At 5:30 am Sunday morning, Secondborn and I were on our way to work at the radio station. Of course, Gospel music was playing on the radio since it was Sunday. Radio stations have the capability of setting the mood for listeners. The power is with the station program director who programs the music each day. I wondered if I was subconsciously programmed by someone or something to act and react a certain way. Society perhaps? The weather? People? My emotions? My past? I wondered if I allow outside circumstances affect my inner peace. Have I allowed the state of the nation to shake my foundation? Have I allowed my children or finances to unravel my peace of mind?
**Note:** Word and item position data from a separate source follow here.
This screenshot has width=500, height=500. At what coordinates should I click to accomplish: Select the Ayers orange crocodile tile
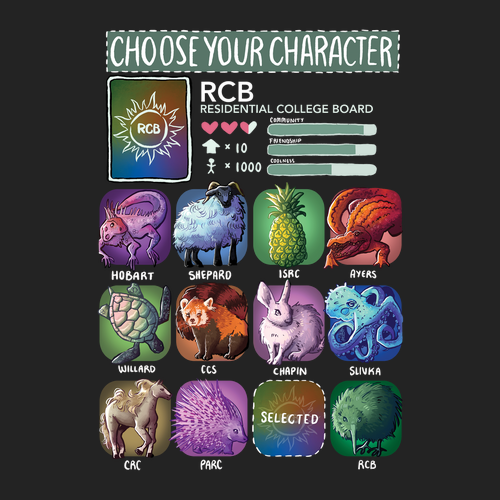(365, 228)
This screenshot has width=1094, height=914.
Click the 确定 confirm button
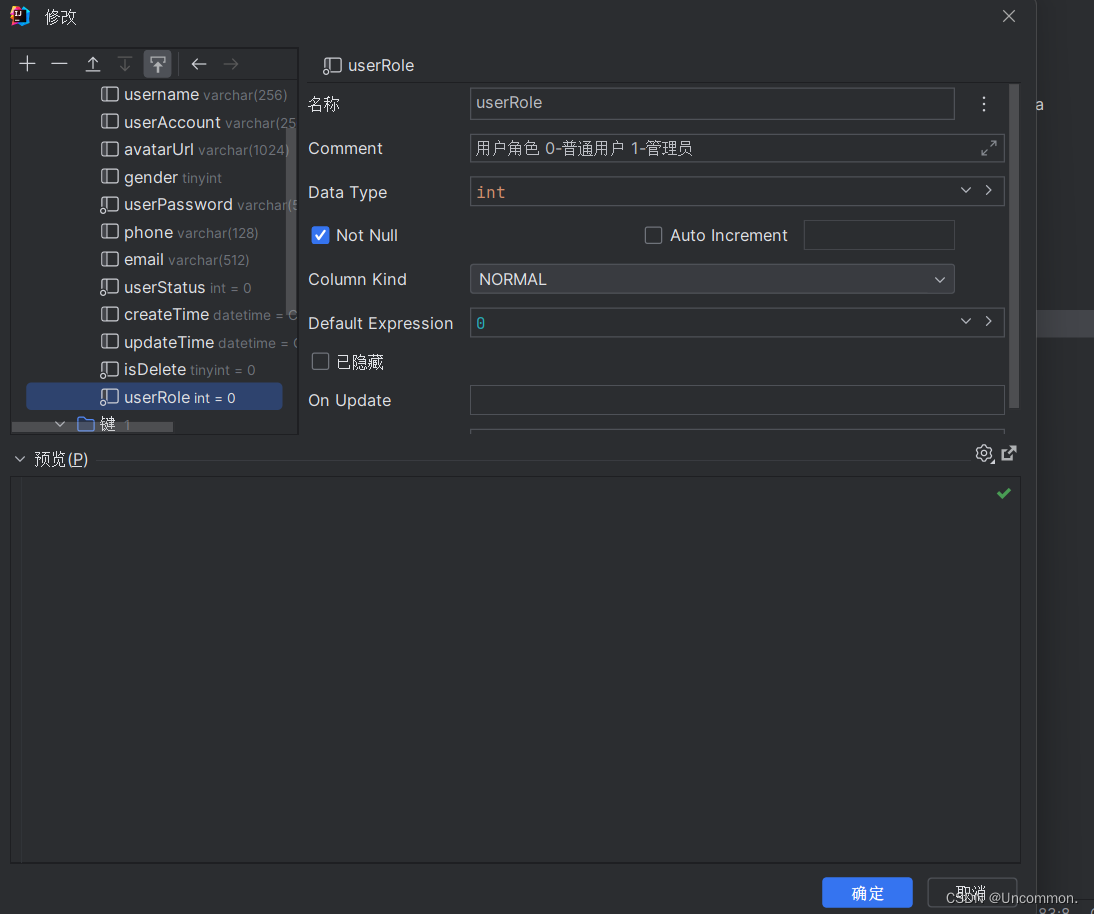(866, 892)
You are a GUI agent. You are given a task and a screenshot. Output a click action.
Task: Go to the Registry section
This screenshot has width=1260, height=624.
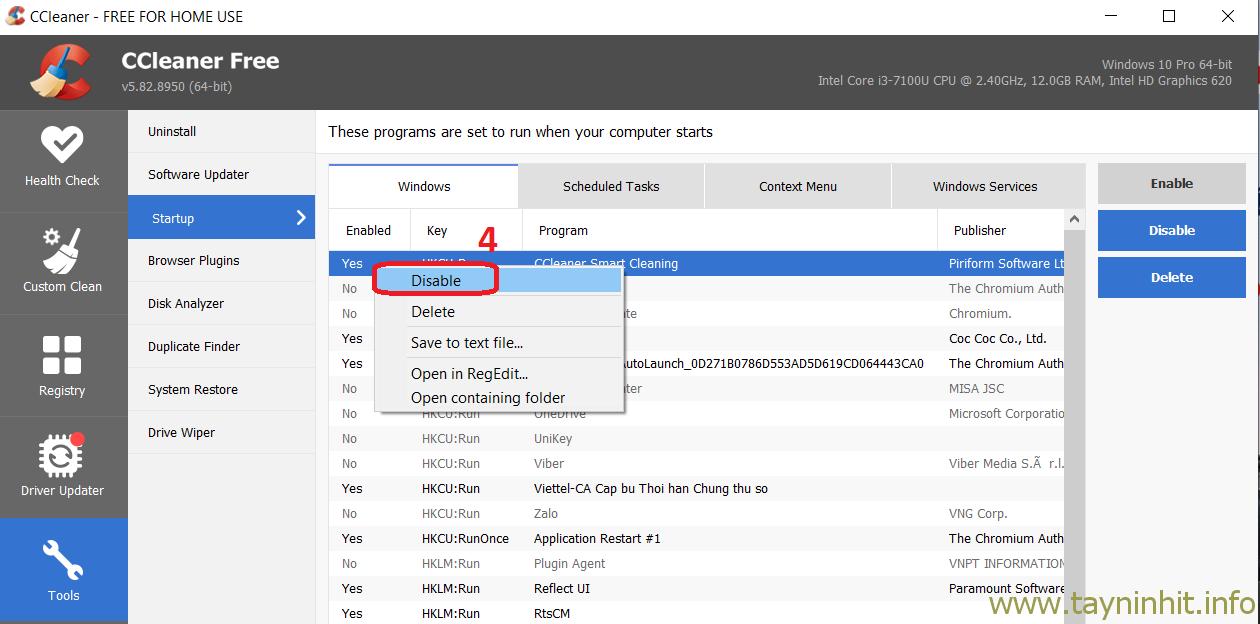(62, 365)
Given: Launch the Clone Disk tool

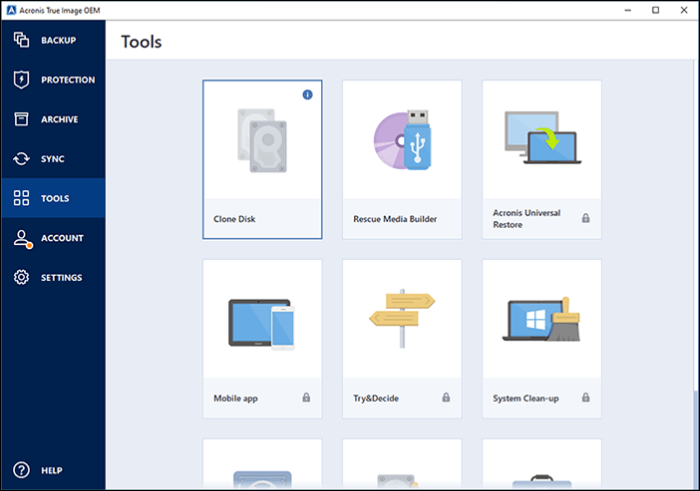Looking at the screenshot, I should [262, 160].
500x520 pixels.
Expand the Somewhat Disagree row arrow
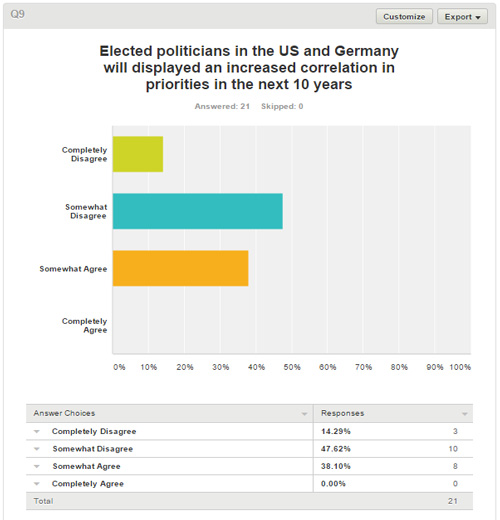tap(37, 449)
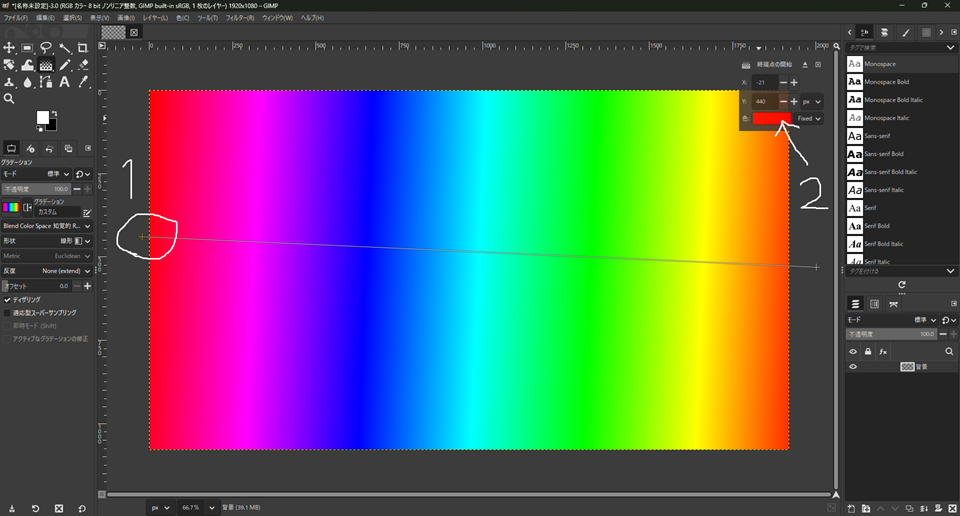Image resolution: width=960 pixels, height=516 pixels.
Task: Click the red endpoint color swatch
Action: 771,118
For whatever reason my mind was in fifth gear at 5:30 in the morning, I was thankful. The thoughts of being programmed prompted a little self-evaluation. Am I steadfast and unmovable in my ways and thoughts? Do I acknowledge Christ in all my ways or do I lean to my own understanding? Do I react to daily circumstances by leaning to my own understanding? Do I stand firm on my foundation of faith or do I move with every gesture of society? Do I go with the flow of friends and family?
I don’t want to be conformed to the world, but it’s easy to do. Change the radio station or the television station a few times and see how easy it is to react. Yes, it’s human nature, but we’re spiritual beings. My 5:30 am thoughts reminded me that my poise of prayer and praise should not be influenced by circumstances or events I see or hear, but I should be controlled by the mind of Christ, which only happens by keeping my mind on Him. Are you programmed?
I’m learning to not allow outside circumstances affect my inner peace.